** RECORDS SUPPLIED **

════════

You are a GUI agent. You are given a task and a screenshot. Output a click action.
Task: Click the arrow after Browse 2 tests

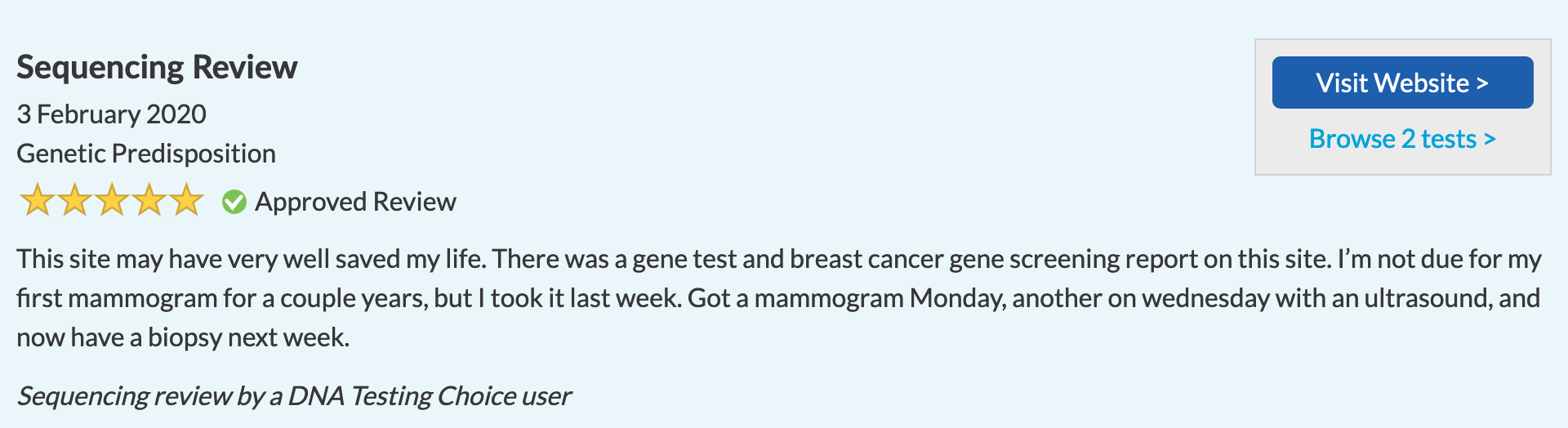(1490, 140)
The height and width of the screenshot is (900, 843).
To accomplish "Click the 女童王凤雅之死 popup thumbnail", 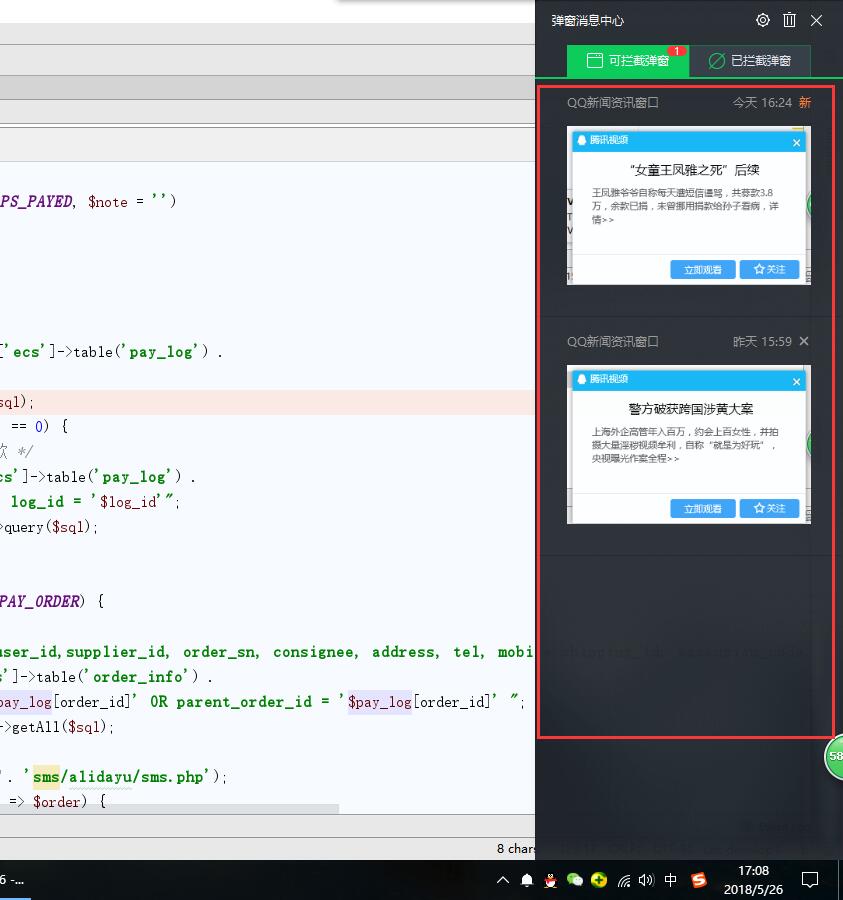I will point(688,205).
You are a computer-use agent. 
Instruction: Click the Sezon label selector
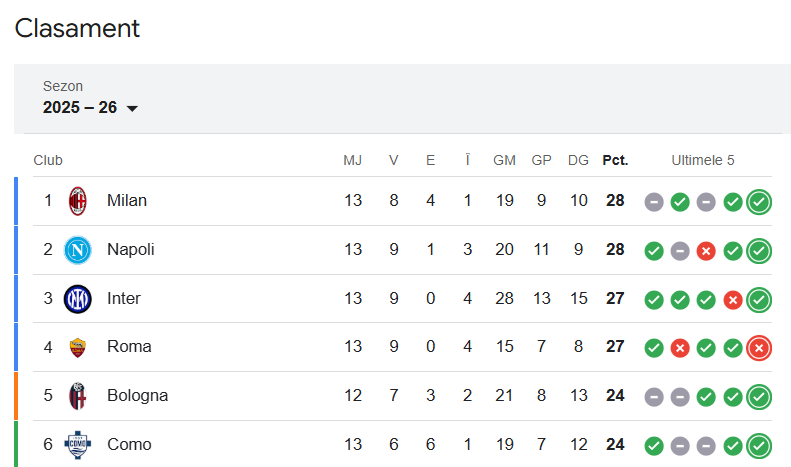coord(63,87)
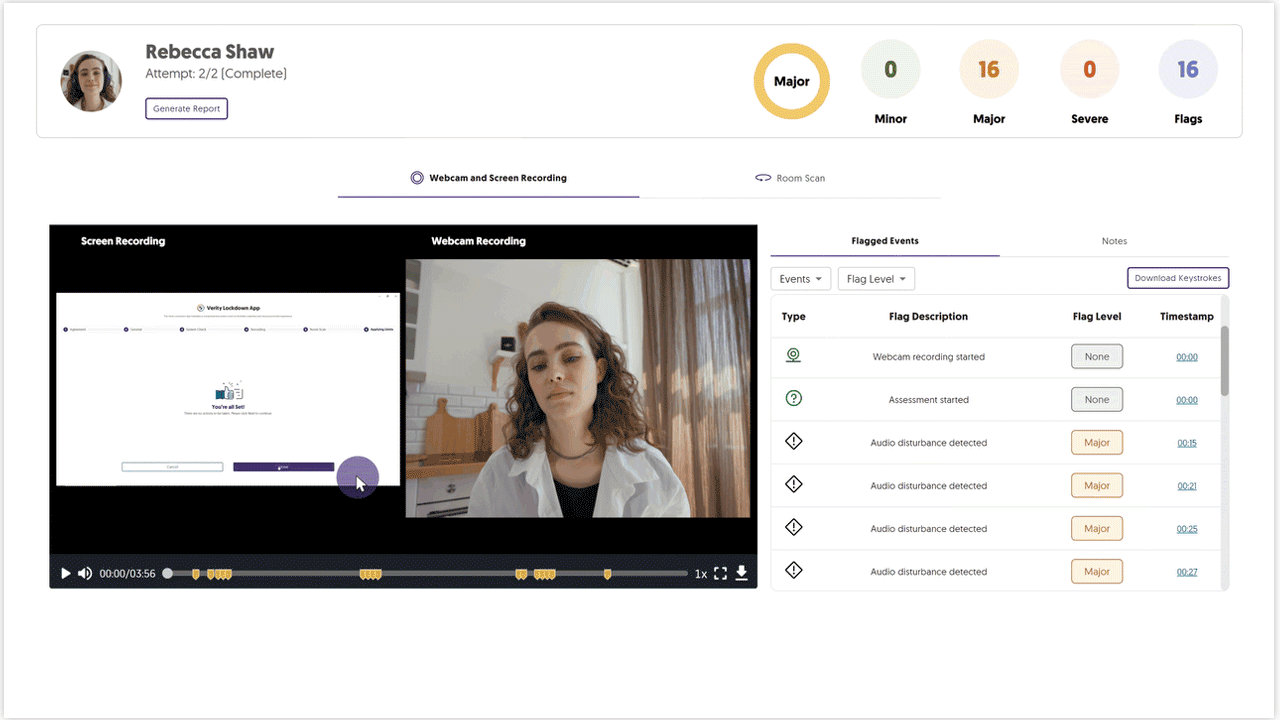Screen dimensions: 1280x720
Task: Download the recording video
Action: tap(742, 573)
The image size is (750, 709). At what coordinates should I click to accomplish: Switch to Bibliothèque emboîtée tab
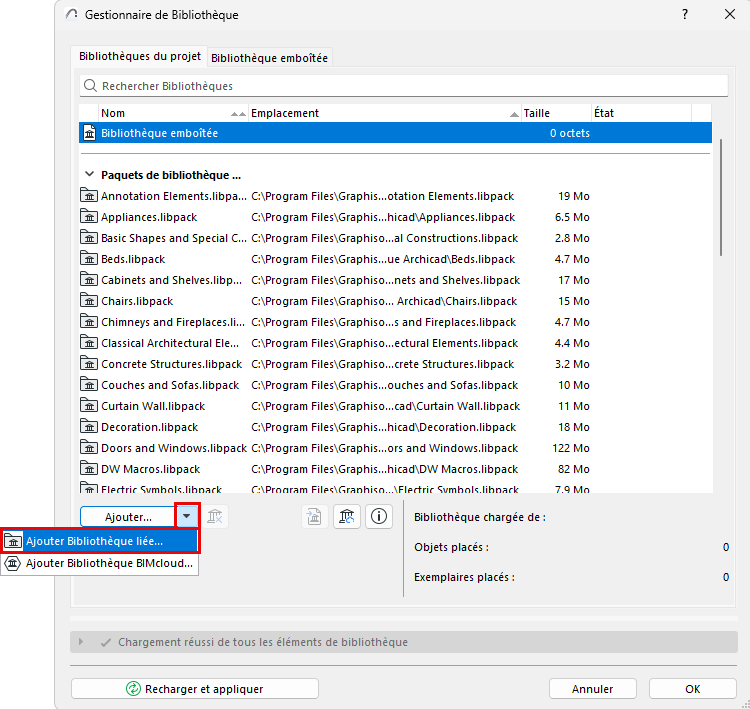[269, 58]
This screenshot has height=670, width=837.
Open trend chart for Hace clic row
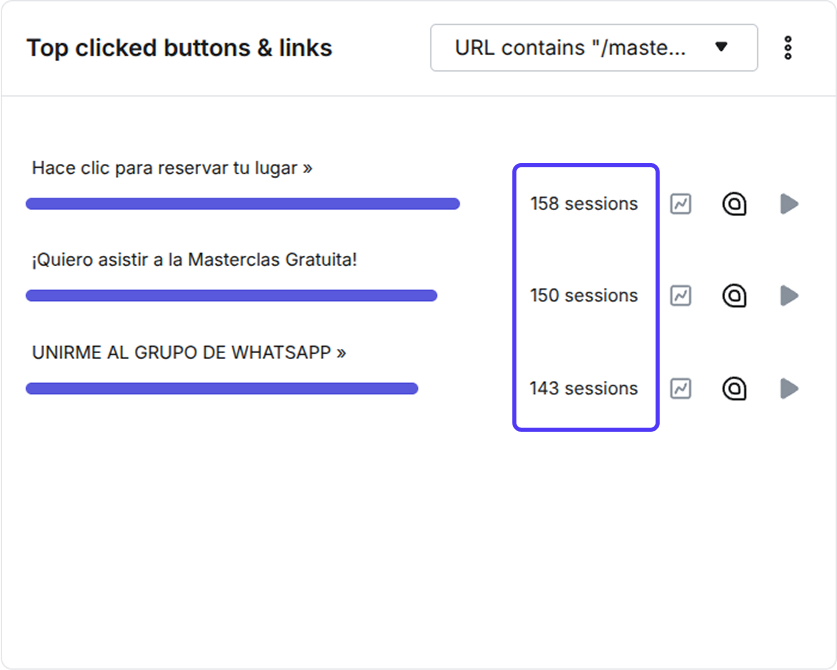[681, 204]
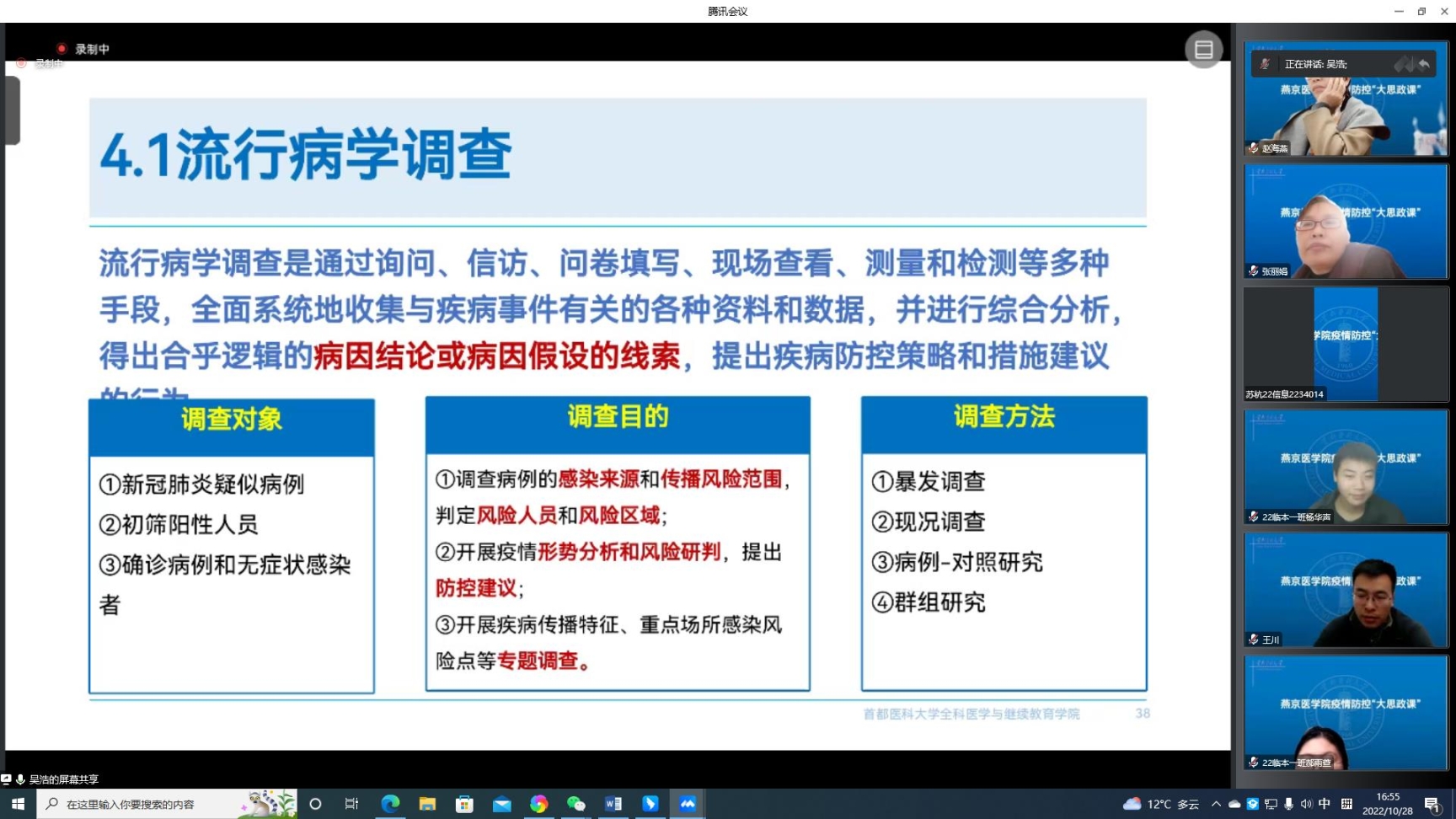Select 张丽娟's video thumbnail

coord(1346,222)
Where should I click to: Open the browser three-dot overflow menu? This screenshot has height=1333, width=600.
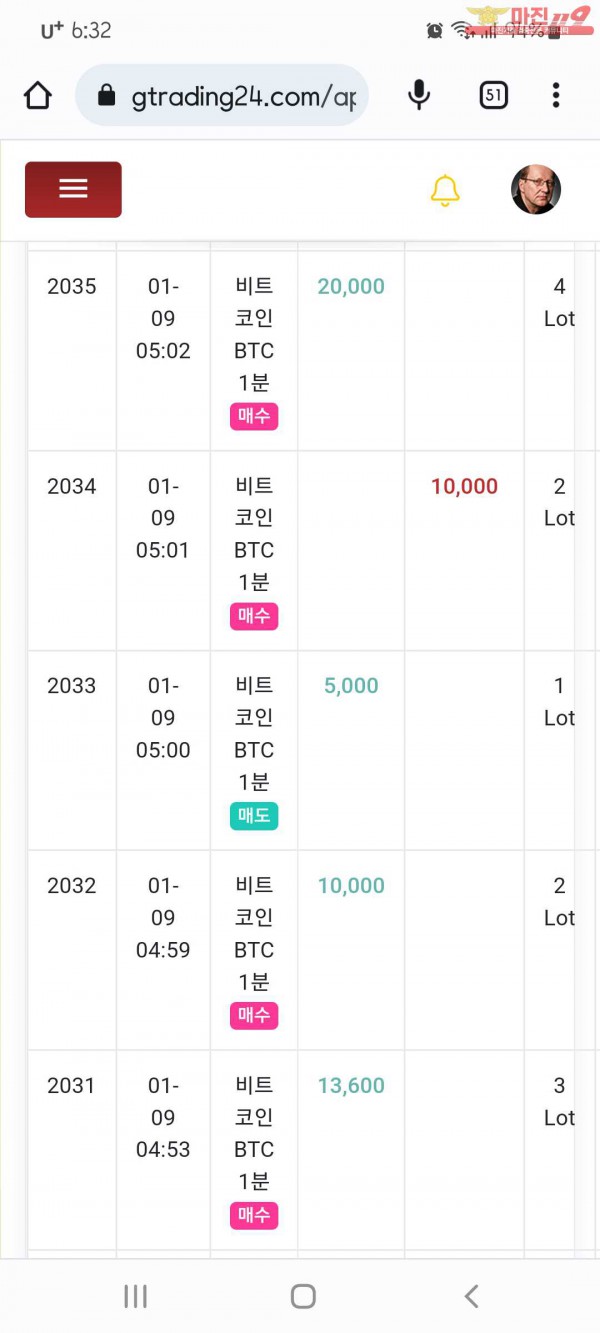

════════

** AIM OF THE TASK **
Each line above where the word "height" occurs should be returned in full.

** EXERCISE SOLUTION **
The height and width of the screenshot is (900, 843).
This screenshot has height=670, width=837.
Where should I click to: Open the browser three-dot overflow menu? This screenshot has height=1333, width=600.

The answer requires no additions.